During a week in which only three players finished under par, the subplots to Kaymer’s dominance were fewer than normal. But the runner-up tie between friends Erik Compton and Rickie Fowler had plenty of feel-good, even if the USGA had only one second-place medal to give out at the post-round ceremony.

“We’re going to have a fish-off for it,” Compton insisted.

With his continuing perseverance through two heart transplants, Compton’s story grabbed the galleries most. They roared for an early push that took him as low as 3 under. And when the 34-year-old got up and down for par out of a bunker from 60 yards away on his final hole of an unforgettable week, the grandstand roar shook Compton to tears.

“On every hole,” he said, “from the tee box to the putting green, people were cheering for me. … It seemed like people really got around my story. And for me to be here and to do this at such a high level is just as good of a feeling as winning a golf tournament.”

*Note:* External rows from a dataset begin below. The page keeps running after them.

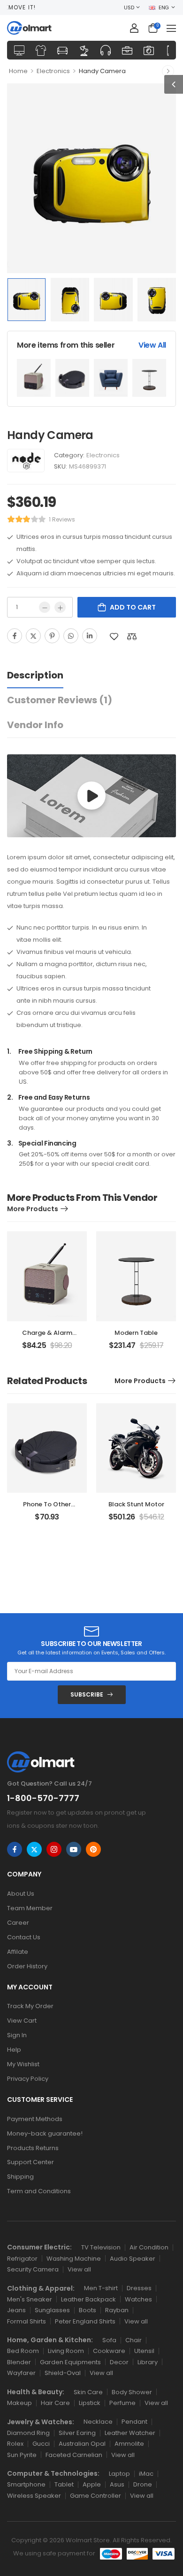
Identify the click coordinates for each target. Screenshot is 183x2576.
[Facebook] (14, 635)
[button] (171, 28)
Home (18, 71)
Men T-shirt (101, 2288)
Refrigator (22, 2258)
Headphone (105, 50)
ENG (164, 7)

Fowler had a terrific week as well. Yes, his hopes of at least putting some final-round heat on Kaymer diminished at No. 4, where things got messy around the green and he had to scramble to save double bogey.

But after a fifth-place finish at the Masters, a second-place finish at the U.S. Open felt pretty good, as did the calm Fowler felt playing in the final group of a major for the first time.

“It definitely helps for down the road,” Fowler said. “The way I handled myself and kept going through the process of each shot.”

Kaymer, too, believes his success will aid his charge, validation he didn’t need but will gladly take.

In 2010, he won his first major at the PGA Championship, and he reached No. 1 in the world early the next year. But he went more than three years before his next PGA Tour win — at The Players Championship last month. So he heard the doubters and criticism of him as a one-hit wonder.

“You want to win majors in your career,” he said Sunday. “But if you win more than one, it means so much more.”